A person invests a total sum of Rs. 7900 in three different simple interest schemes offering 3%, 5% and 8% per annum. After 1 year, the interest earned from each scheme is the same. What amount (in rupees) is invested at 3% per annum?

Difficulty: Medium

Correct Answer: 4000

Explanation:


Introduction / Context:
This question tests the concept of proportional allocation of money across different simple interest rates when the interest earned from each part is equal over the same time period. Instead of directly giving the amounts invested in each scheme, the question gives the total principal and the condition that interest from all three schemes is identical after 1 year. By using the simple interest formula and reasoning with ratios, we can determine how much was invested at the lowest rate of 3% per annum.


Given Data / Assumptions:

  • Total principal invested = Rs. 7900.
  • Three schemes with annual simple interest rates of 3%, 5%, and 8% respectively.
  • Time period T = 1 year for all schemes.
  • Simple interest earned from each scheme after 1 year is the same.
  • All investments are at simple interest with no change in rates during the year.


Concept / Approach:
Simple interest for 1 year is given by SI = P * R * T / 100, which simplifies to SI = P * R / 100 when T = 1 year. If the interests from three parts are equal, then P1 * R1 = P2 * R2 = P3 * R3 (up to a common factor), meaning the amounts invested are inversely proportional to the rates of interest. Therefore, the ratio of money invested at 3%, 5%, and 8% is inversely proportional to 3, 5, and 8. Once this ratio is determined, we use the fact that the total sum is Rs. 7900 to compute the actual amount invested at 3%.


Step-by-Step Solution:
Step 1: Let the amounts invested at 3%, 5%, and 8% be A, B, and C respectively. Step 2: For 1 year, simple interest from each part is proportional to P * R, so equal interest implies A * 3 = B * 5 = C * 8. Step 3: Therefore, A : B : C is inversely proportional to 3 : 5 : 8. Step 4: Hence A : B : C = 1/3 : 1/5 : 1/8. Step 5: Take a common multiple: 1/3 : 1/5 : 1/8 = 40 : 24 : 15 (by multiplying each by 120). Step 6: So A : B : C = 40 : 24 : 15. Step 7: Total parts = 40 + 24 + 15 = 79 parts. Step 8: Total money = Rs. 7900, so each part = 7900 / 79 = 100 rupees. Step 9: Amount at 3% = A = 40 parts = 40 * 100 = Rs. 4000. Step 10: Therefore, the amount invested at 3% per annum is Rs. 4000.

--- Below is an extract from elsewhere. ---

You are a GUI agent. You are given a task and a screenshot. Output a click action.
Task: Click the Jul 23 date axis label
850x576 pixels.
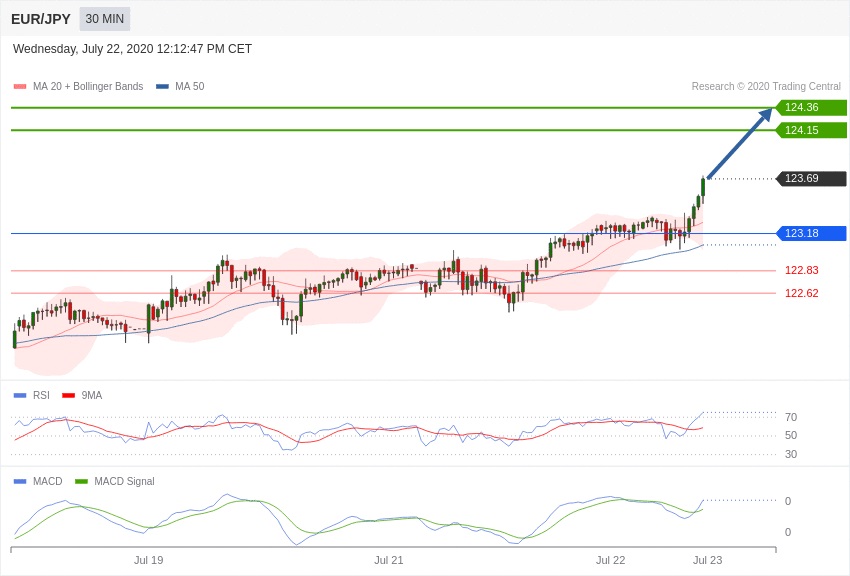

Verification / Alternative check:
Using A = 4000, B = 2400, C = 1500, we can verify the interests. Interest from the 3% part in 1 year = 4000 * 3 / 100 = 120. From the 5% part = 2400 * 5 / 100 = 120. From the 8% part = 1500 * 8 / 100 = 120. All three interests are equal, and the total principal is 4000 + 2400 + 1500 = 7900, which matches the given data. This confirms our distribution and the answer.


Why Other Options Are Wrong:
If 2900 were invested at 3%, the remaining amount 5000 would not split correctly to give equal interest. Likewise, 3500 or 5600 at 3% cannot produce equal interest in combination with realistic allocations to the other two rates while still totaling Rs. 7900. Only Rs. 4000 at 3% yields a valid ratio and equal interest from all three schemes.


Common Pitfalls:
A common error is to assume the investments are directly proportional to the rates instead of inversely proportional. Another mistake is forgetting that the time period is the same for all three schemes, which is crucial for using the inverse ratio method. Some learners also try to solve the problem using trial and error instead of setting up the correct ratio, which can be time-consuming and lead to miscalculations.


Final Answer:
The amount invested at 3% simple interest is Rs. 4000.